Work to complete:
- a) Duplicate, word for word, the portion of the excerpt on ethnic minority family life in Denmark that runs from "The Rockwool Foundation Research Unit’s" up to and including "finding the answers.".
- b) Continue the text on the Danish study of ethnic minority family life, starting directly after its final sentence.
== Excerpt
The Rockwool Foundation Research Unit’s initiation of the study was grounded in the general experience that ethnic minority citizens are proportionally underrepresented in the national surveys it regularly conducts on everyday life among the Danish population. The research unit wondered why ethnic minority groups in Denmark seemed more reluctant to participate in such national surveys than the so-called Danish majority population. The Rockwool Foundation Research Unit, therefore, wanted to try to gain better access to and, thus, insight into ethnic minorities’ everyday family lives through smaller-scale, qualitative interview studies. Reseachers at the unit wondered what was—as they put it—“deep within the everyday engine room” of ethnic minorities’ family lives and what was it that seemingly distinguished them from the majority population—and I was tasked with finding the answers.
The study is based on 20 individual, semi-structured, qualitative interviews conducted with each parent in the 10 families, without the use of an interpreter. The interviews, lasting between one and three hours, were carried out during 2012 in the family homes, each of which I visited between one and three times. Although the interviews took place ten years ago, the data material remains highly relevant today. As the article will show, Muslim and ethnic minority families in Denmark already, at that point in time, felt subjected to intense public scrutiny as a result of the Danish integration debate. The fact that Danish integration policy has since become one of the most restrictive in all of Europe (see, e.g.,
Rytter and Ghandchi 2020) only makes the study’s findings more relevant and topical.
The participant group ranged from 25 to 60 years of age, and the interviewees had between one and three children aged 0–20 living at home. The study involved an equal split between interviewees who came to Denmark as adults and interviewees who were either born in Denmark or came to Denmark as children with their parents and spent a substantial part of their childhood in Denmark. In this article, the former group will be referred to as “first generation” (comprising 10 interviewees who came to Denmark 5–40 years prior to the study either as refugees, as labor migrants or through family reunification), and the latter group will be referred to as “second generation” (comprising 10 interviewees whose parents came to Denmark either as labor migrants or as refugees). In three of the 10 married couples, both parents belonged to the second generation; in three more, both parents belonged to the first generation; and, in the remaining four couples, one parent belonged to the first and the other to the second generation.
====
== Information shown
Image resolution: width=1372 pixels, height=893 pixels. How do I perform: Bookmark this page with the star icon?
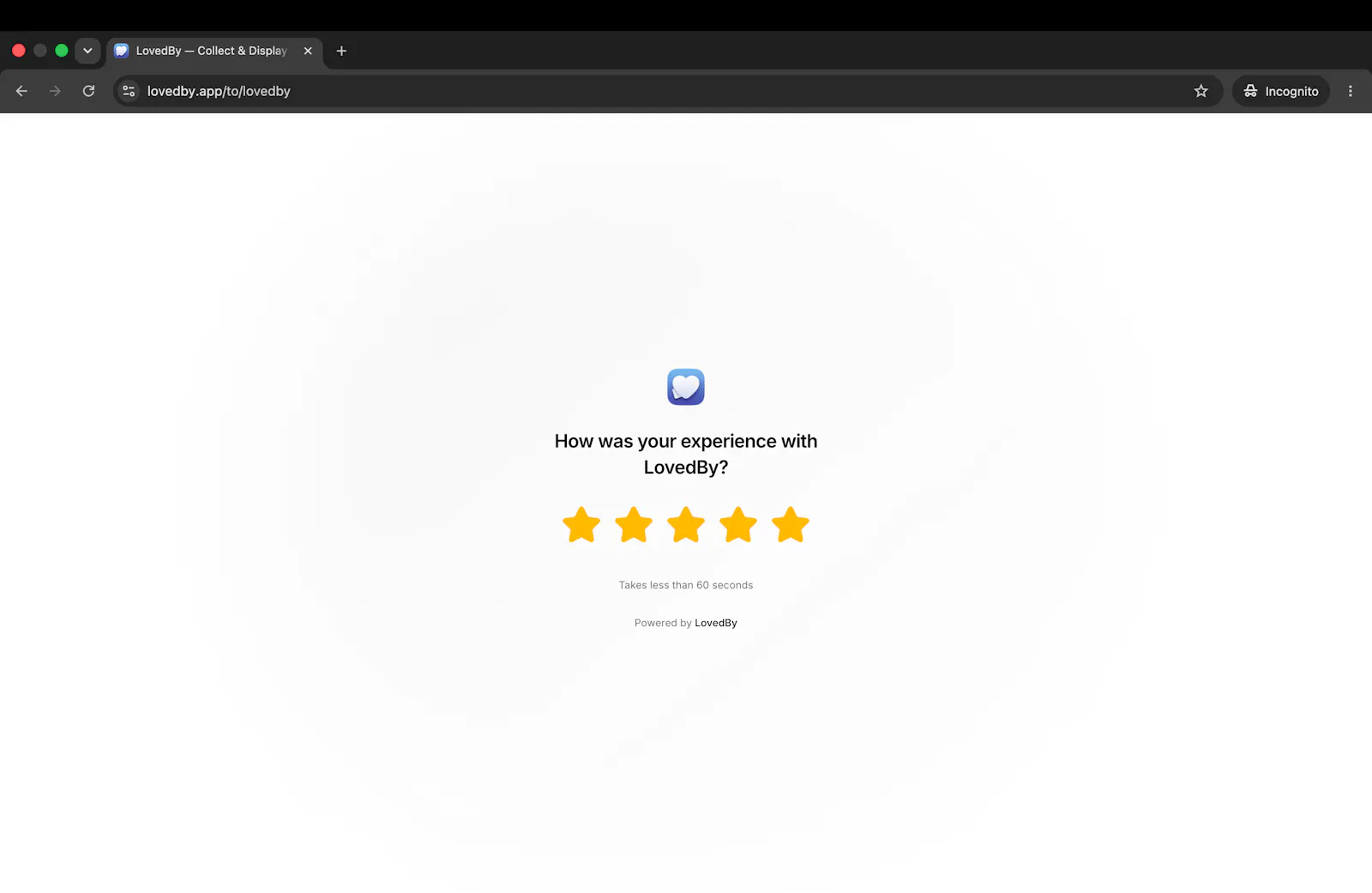[x=1201, y=91]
====
Per-task outputs:
- a)
The Rockwool Foundation Research Unit’s initiation of the study was grounded in the general experience that ethnic minority citizens are proportionally underrepresented in the national surveys it regularly conducts on everyday life among the Danish population. The research unit wondered why ethnic minority groups in Denmark seemed more reluctant to participate in such national surveys than the so-called Danish majority population. The Rockwool Foundation Research Unit, therefore, wanted to try to gain better access to and, thus, insight into ethnic minorities’ everyday family lives through smaller-scale, qualitative interview studies. Reseachers at the unit wondered what was—as they put it—“deep within the everyday engine room” of ethnic minorities’ family lives and what was it that seemingly distinguished them from the majority population—and I was tasked with finding the answers.

- b)
While, as mentioned, the national backgrounds of the participants were already set by the external research partner prior to the study’s start, I selected and assembled the actual group of interviewees independently. In addition to the interviewees’ diversity in terms of national background, the basis for their residence permits (labor migrant/refugee/family reunification) and their status as first- or second-generation residents in Denmark, the interviewees were selected to reflect socioeconomic variations, such as level of education (ranging from unskilled workers to people with university degrees), connection to the job market (unemployed, employed, self-employed, in early retirement due to disability) and type of labor (e.g., cleaning assistant, schoolteacher, doctor). Furthermore, variation was sought in terms of geographical location of the home (rural, suburban, urban), type of housing (e.g., single-family house, apartment building), whether the families owned or rented their home and the age of the children living at home (toddlers, pre-schoolers, schoolchildren, teenagers).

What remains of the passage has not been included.